Jones’ favorite interior feature is the off-the-shelf Eelco cast aluminum dash panel, identical to the one Roth used. “It was a lucky find,” he grinned. “I haven’t seen one before or since I found it on eBay.” Period correct Stewart Warner racing gauges replace the panel’s original 4,000-rpm tach and 80-mph speedometer, and two small switch panels were added.

Mysterion interior

 

Wheels are the glue that holds the entire outfit together. The Mysterion’s wheels and tires, like the rest of the car, are completely custom. Jones followed in Roth’s footsteps and took styling cues from the drag racing world. The fabricated front wheels are wrapped with 3.25-inch by 16-inch motorcycle tires. For the rear, Jones mounted new vintage Inglewood Pos-A-Traction slicks to modified vintage Rader wheels. He cut a couple of grooves in the tires, and they pass as “legal” cheater slicks.

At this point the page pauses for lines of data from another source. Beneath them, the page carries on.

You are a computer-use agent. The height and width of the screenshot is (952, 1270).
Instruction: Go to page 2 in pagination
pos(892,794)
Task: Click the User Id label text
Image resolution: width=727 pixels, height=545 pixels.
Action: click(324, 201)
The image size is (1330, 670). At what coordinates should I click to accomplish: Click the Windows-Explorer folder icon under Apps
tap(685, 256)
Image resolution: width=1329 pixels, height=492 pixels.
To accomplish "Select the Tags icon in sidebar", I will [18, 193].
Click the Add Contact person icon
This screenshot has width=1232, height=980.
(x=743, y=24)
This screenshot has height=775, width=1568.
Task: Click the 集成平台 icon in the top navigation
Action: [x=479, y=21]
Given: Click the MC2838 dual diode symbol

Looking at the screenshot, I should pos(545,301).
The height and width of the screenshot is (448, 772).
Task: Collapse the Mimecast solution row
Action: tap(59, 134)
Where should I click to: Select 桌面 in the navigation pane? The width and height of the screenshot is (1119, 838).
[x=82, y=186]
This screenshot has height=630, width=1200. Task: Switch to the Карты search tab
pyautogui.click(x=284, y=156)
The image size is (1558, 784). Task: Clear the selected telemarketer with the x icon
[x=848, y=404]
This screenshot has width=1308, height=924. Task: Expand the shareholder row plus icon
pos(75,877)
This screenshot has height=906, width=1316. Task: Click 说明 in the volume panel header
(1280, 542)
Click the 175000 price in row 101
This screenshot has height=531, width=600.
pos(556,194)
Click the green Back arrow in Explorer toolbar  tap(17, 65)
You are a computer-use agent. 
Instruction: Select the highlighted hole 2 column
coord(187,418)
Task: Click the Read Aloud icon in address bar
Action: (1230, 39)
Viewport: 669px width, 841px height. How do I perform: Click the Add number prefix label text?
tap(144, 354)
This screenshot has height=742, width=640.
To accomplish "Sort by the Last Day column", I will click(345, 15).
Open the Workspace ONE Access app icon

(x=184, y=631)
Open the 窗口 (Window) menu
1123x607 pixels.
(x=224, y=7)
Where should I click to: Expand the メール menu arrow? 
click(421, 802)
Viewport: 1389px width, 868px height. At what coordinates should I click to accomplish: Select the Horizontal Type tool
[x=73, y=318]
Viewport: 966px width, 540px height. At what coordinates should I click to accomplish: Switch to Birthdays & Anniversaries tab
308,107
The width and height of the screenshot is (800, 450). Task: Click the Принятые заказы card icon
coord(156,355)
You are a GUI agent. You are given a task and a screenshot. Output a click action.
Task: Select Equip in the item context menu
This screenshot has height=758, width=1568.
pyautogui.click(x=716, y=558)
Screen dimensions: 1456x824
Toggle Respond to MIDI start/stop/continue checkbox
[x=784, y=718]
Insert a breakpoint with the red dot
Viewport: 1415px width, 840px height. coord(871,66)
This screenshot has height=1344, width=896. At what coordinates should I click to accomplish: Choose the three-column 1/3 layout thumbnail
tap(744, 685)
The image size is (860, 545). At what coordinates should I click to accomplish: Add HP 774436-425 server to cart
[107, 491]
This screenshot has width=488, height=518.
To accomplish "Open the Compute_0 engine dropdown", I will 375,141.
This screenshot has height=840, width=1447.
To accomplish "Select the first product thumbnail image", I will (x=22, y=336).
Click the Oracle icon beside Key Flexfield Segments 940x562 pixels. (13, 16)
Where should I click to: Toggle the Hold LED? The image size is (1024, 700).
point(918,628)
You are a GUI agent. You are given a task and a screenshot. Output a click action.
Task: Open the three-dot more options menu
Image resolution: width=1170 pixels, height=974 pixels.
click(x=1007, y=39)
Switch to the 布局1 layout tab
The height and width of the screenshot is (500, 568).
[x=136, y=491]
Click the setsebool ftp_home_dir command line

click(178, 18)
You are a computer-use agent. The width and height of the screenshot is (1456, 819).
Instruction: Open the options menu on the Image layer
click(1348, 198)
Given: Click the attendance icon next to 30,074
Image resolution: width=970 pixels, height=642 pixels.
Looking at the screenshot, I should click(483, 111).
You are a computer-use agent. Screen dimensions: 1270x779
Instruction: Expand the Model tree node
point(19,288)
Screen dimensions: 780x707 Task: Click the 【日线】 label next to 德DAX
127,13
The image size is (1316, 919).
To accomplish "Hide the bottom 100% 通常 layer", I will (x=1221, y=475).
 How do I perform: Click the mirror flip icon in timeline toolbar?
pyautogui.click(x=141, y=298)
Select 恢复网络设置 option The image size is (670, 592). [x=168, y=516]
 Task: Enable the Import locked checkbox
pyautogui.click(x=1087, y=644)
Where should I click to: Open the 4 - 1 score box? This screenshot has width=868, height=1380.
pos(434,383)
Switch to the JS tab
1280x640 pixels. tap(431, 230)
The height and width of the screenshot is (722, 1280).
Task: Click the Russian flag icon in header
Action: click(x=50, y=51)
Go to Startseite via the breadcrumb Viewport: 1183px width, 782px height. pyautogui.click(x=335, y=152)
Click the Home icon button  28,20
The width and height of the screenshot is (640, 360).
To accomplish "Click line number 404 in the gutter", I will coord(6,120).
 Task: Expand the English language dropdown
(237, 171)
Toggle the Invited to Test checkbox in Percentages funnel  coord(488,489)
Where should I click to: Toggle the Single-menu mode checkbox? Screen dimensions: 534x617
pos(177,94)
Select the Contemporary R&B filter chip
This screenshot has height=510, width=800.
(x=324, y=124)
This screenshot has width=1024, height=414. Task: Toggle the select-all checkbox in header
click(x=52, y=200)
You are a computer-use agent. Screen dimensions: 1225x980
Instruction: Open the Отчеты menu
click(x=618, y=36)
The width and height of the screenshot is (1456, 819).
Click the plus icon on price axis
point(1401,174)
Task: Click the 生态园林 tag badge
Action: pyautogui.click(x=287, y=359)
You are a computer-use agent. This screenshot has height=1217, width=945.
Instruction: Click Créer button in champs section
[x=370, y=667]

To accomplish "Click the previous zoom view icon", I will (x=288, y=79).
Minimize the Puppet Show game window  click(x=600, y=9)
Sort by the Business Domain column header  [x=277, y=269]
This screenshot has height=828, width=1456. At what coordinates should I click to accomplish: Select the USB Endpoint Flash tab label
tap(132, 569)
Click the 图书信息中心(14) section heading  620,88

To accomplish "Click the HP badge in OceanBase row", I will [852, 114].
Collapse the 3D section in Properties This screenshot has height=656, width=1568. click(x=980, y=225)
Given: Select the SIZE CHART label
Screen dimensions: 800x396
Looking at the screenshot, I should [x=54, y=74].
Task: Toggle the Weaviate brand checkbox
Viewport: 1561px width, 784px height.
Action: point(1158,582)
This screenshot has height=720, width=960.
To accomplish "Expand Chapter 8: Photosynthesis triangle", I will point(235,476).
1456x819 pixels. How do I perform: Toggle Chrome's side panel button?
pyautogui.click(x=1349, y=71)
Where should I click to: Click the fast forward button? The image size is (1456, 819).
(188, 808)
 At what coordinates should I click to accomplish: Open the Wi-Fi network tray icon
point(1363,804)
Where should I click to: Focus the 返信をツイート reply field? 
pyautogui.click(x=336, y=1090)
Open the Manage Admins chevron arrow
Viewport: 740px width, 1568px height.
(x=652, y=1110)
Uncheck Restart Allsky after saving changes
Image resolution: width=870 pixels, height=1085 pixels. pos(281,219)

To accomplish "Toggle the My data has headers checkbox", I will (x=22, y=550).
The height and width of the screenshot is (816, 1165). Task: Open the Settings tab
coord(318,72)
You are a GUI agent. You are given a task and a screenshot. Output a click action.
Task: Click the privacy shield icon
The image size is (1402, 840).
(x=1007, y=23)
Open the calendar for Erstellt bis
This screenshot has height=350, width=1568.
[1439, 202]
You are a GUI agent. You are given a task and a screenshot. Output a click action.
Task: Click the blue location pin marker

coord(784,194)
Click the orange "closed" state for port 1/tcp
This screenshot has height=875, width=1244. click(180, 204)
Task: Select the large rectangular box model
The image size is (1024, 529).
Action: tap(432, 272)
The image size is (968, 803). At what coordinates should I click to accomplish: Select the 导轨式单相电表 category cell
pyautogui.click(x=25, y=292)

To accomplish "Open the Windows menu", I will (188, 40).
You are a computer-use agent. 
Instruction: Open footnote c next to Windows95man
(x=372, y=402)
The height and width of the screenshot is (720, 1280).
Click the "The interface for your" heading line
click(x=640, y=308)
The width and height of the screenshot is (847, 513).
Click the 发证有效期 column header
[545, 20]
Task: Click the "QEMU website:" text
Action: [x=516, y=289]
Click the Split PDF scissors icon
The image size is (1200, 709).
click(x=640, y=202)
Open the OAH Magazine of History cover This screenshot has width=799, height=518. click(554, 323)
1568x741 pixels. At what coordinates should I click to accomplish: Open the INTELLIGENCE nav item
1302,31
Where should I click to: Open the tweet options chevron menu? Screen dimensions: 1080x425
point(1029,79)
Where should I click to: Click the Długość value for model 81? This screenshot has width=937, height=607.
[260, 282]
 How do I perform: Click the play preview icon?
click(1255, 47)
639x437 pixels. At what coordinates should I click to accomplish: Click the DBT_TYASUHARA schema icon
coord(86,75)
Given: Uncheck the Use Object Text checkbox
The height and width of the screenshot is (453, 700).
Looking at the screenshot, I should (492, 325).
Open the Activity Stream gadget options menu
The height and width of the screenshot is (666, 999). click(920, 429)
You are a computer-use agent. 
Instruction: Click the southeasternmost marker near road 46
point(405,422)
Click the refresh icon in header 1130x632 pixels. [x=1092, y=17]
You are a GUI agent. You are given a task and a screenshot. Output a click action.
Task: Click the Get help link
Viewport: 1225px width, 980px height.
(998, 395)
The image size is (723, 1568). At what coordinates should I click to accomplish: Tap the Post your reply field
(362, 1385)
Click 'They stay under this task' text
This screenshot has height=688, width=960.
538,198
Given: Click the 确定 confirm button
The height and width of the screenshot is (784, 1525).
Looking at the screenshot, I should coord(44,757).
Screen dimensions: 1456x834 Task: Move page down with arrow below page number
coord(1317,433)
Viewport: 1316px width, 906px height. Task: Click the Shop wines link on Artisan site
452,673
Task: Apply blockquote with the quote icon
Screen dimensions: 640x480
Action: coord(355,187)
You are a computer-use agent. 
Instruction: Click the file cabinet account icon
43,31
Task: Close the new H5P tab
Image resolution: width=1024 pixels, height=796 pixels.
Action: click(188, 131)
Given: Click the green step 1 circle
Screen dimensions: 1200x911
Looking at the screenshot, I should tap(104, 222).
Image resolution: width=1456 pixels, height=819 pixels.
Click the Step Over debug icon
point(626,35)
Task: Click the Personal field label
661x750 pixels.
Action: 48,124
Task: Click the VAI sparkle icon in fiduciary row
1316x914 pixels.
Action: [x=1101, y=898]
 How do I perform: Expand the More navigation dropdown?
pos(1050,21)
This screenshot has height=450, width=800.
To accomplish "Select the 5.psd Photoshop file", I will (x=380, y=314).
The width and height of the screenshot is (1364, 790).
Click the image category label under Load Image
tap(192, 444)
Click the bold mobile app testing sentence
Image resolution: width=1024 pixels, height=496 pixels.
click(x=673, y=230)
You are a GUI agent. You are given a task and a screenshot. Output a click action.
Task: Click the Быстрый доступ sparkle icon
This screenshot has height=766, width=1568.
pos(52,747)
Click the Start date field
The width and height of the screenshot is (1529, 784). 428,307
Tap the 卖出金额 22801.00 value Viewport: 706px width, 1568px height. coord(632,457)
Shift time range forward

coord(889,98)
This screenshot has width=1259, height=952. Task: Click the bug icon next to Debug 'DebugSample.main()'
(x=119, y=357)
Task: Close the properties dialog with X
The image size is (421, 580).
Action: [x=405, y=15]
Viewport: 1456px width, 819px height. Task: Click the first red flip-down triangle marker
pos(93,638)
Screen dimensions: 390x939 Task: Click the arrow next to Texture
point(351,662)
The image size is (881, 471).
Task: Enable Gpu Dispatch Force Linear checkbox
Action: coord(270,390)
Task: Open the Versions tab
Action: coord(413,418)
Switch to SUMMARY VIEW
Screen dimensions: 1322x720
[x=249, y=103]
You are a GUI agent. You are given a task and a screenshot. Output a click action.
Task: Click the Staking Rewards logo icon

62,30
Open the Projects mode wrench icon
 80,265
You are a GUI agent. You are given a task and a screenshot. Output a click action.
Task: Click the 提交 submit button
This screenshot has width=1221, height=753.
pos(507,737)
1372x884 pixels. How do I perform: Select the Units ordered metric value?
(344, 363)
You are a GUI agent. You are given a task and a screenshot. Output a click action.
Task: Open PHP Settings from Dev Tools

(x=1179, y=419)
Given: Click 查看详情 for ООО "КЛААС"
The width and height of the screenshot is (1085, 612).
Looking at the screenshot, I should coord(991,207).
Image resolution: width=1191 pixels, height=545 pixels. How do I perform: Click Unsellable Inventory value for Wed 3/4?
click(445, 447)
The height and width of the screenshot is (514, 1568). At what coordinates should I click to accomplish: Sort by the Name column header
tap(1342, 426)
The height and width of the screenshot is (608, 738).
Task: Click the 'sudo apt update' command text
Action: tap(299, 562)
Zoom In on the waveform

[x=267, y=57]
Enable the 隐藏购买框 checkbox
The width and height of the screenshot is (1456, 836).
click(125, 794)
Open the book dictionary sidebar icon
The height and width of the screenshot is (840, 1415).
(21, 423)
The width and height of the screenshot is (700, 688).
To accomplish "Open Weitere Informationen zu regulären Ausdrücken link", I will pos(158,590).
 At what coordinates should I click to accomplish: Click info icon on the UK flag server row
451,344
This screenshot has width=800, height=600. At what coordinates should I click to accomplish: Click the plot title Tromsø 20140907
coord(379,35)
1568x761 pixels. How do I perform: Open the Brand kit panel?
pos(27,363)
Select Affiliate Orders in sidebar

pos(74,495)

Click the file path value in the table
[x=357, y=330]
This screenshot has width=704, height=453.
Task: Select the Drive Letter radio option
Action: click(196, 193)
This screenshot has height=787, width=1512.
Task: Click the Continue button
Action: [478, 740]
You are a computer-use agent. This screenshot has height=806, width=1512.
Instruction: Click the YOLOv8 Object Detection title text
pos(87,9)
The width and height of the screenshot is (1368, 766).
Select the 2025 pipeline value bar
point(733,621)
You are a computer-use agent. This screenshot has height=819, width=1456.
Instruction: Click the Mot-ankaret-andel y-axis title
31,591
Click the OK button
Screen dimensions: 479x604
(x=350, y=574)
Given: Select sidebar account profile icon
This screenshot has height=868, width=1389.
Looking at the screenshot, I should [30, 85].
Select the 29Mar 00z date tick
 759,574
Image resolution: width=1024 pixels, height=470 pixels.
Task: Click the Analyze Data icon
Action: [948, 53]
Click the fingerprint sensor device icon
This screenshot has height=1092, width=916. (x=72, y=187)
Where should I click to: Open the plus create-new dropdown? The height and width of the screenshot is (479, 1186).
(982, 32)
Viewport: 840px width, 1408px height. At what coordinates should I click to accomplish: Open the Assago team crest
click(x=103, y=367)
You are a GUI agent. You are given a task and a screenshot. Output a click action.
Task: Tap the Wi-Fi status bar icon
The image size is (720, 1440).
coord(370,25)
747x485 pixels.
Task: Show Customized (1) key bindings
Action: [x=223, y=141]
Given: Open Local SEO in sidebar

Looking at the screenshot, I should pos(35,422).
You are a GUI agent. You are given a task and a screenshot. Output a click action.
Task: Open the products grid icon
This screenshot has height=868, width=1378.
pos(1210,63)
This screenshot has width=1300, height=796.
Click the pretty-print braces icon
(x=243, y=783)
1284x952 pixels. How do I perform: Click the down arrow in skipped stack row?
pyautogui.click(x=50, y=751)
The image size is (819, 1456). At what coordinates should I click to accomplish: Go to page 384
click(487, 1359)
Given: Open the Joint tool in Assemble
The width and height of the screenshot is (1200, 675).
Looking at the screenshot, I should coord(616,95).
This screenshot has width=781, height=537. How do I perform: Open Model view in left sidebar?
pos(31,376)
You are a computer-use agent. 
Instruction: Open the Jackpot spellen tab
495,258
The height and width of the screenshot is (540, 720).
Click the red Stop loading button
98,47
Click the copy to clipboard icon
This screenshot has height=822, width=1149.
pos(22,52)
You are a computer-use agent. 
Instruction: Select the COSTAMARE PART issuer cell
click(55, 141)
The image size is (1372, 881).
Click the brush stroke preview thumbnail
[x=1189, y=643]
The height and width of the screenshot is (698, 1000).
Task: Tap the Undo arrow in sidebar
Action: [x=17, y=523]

Jones’ journey cultivated unforgettable memories, such as meeting influential people and discovering the Mysterion’s secrets. His adoration for the car only grew upon its completion. Luckily for us, he documented his magnificent Mysterion tribute build and the car’s detailed history in his book, “Ed Roth’s Mysterion: The Genesis, Demise and Recreation of an Iconic Custom Car”. The book provides an exquisite combination of history and shop class combined with a full investigation of the Mysterion’s rise and fall. Even after he brought the Mysterion to life, Jones continues to learn about Ed Roth’s work; “No version of the car will be correct due to the lack of reliable information, so there is much to be learned. Each replica is a personal interpretation of what the original must have been like.”

If people love a custom car, they will always love it. If they don’t, they may learn to appreciate it, but it will never become a part of their soul. The Mysterion, among other Roth creations, is a part of Jones’ soul.